While these validation results were encouraging, they were still very qualitative in nature, and contained unexplained anomalies such as secondary areas of positive potential in the atrial region or in parts of the ventricle where there was no angiographic evidence to indicate ischemia. The geometry used in this study was realistic but not anatomically accurate nor did it contain inhomogeneous regions. The heart was based on a detailed model created from a human heart and used for cellular automata simulations of propagation[41,123,124] and it was placed in the torso model from a different subject created by mechanical measurements.[2,125,126]

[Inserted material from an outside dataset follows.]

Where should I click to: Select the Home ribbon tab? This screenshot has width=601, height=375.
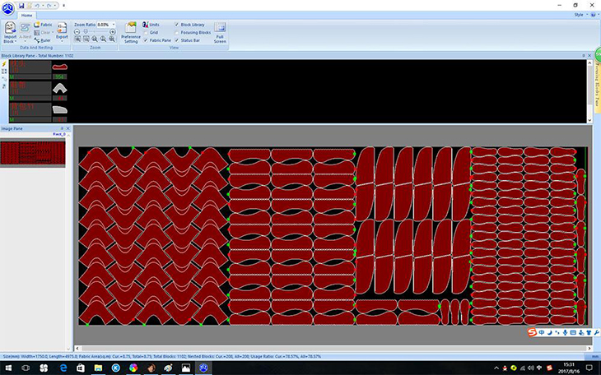tap(27, 16)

A recent report by Tilg et al. described a validation approach in humans that offers exceptional potential for testing at least one form of the inverse solution.[127] The breakthrough technology in this study was the use of a remote ranging system that measures activation time and location simultaneously from an endocardial catheter.[128] Tilg et al. recorded from a series of patients the endocardial activation times as well as simultaneous body surface potentials. They then performed MR imaging and a magnetocardiographic mapping, all within a day of the endocardial mapping. Using the geometry and the body surface potentials, they then created customized inverse solutions in terms of activation time, which they could validate against the direct measurements. Preliminary results suggest a reasonably good match between predicted and measured values.
It is also possible to formulate an inverse solution in terms of reconstructing endocardial potentials from potentials measured in the interior of the cavities in the heart. Such an approach has been developed by Khoury et al.[80,129] and Lui et al..[82] Initial validation of this approach was by means of animal studies but recently this group has developed a combined probe that contains both a set of non-contact electrodes mounted on a cylinder, and a concentric basket catheter.[130] In this way, it is possible to record from both electrode arrays simultaneously and directly validate the computed endocardial potentials against measurements.